▶ [DATA IN THIS EXERCISE]:
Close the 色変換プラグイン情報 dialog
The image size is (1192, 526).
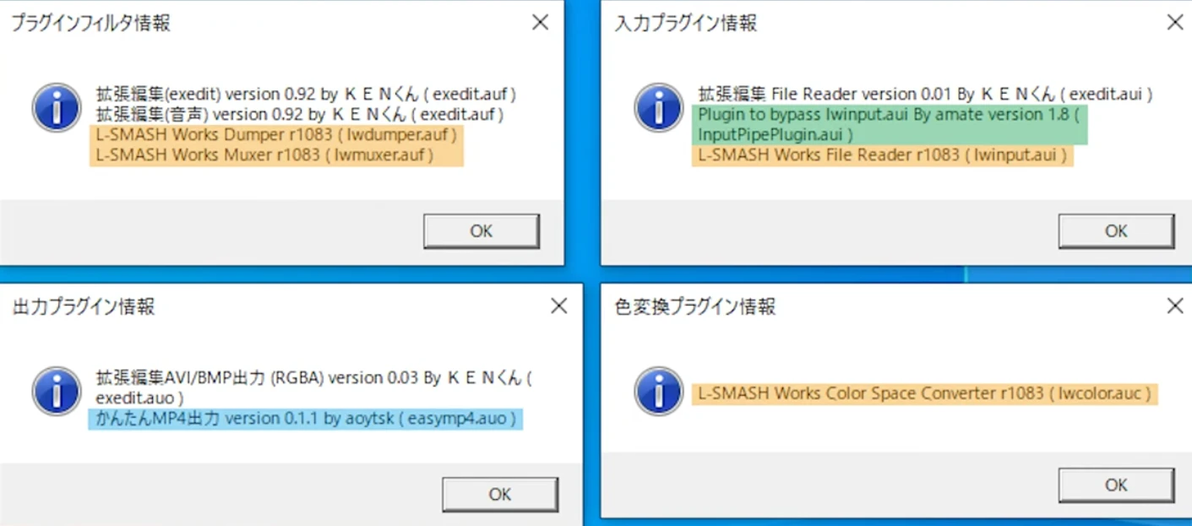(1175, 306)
* * *
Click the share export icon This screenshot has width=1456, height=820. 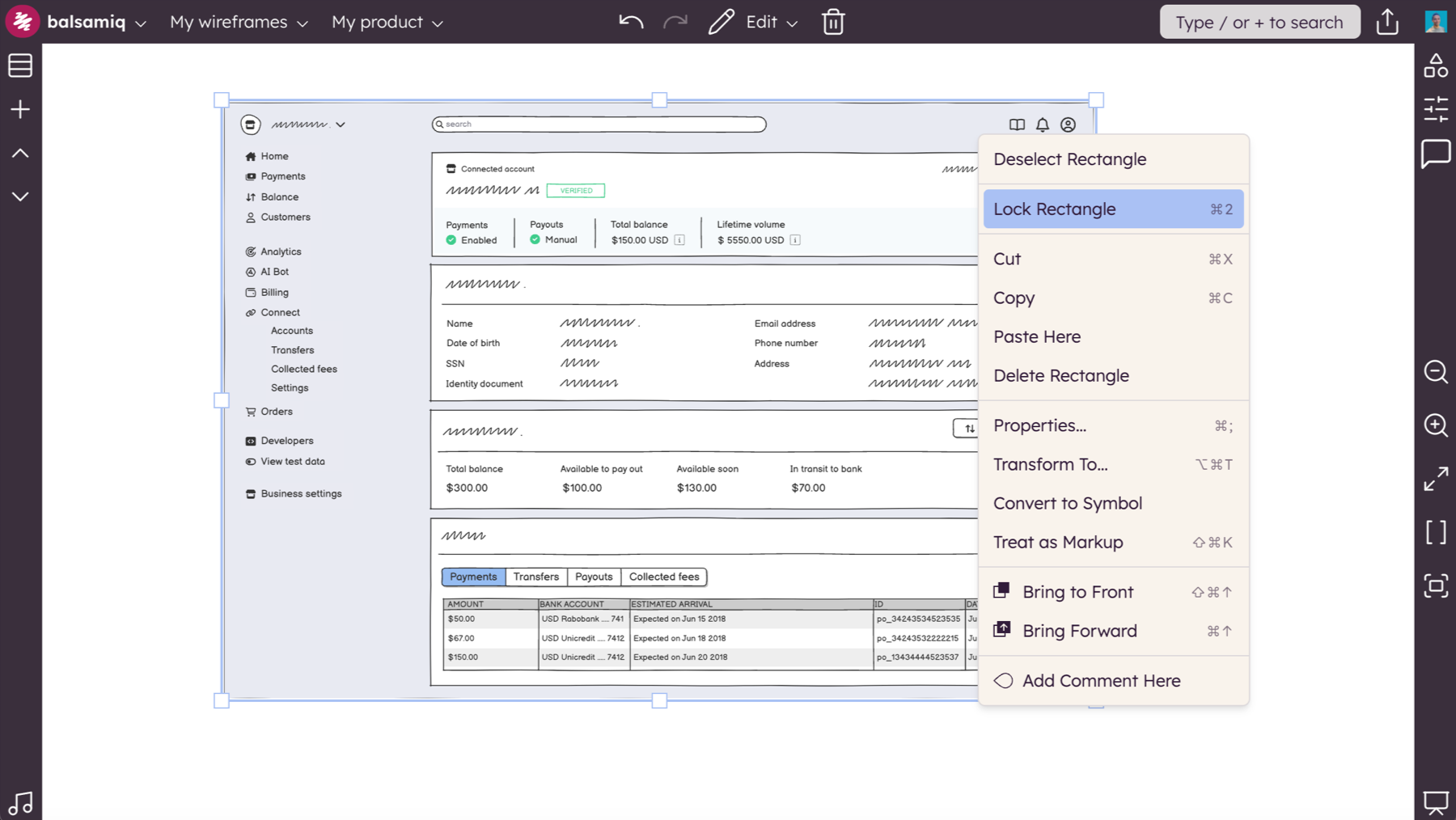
--
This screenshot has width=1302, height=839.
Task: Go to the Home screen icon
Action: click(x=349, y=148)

▶ [PROMPT]: Copy out the entries word for word, starting with the line that contains "Close the 色変換プラグイン情報 dialog" and going on through the line that contains "(1175, 306)", with both of those lines included. Leave out the pictures, and give nothing else.

▶ [RESULT]:
Close the 色変換プラグイン情報 dialog
The image size is (1192, 526).
(1175, 306)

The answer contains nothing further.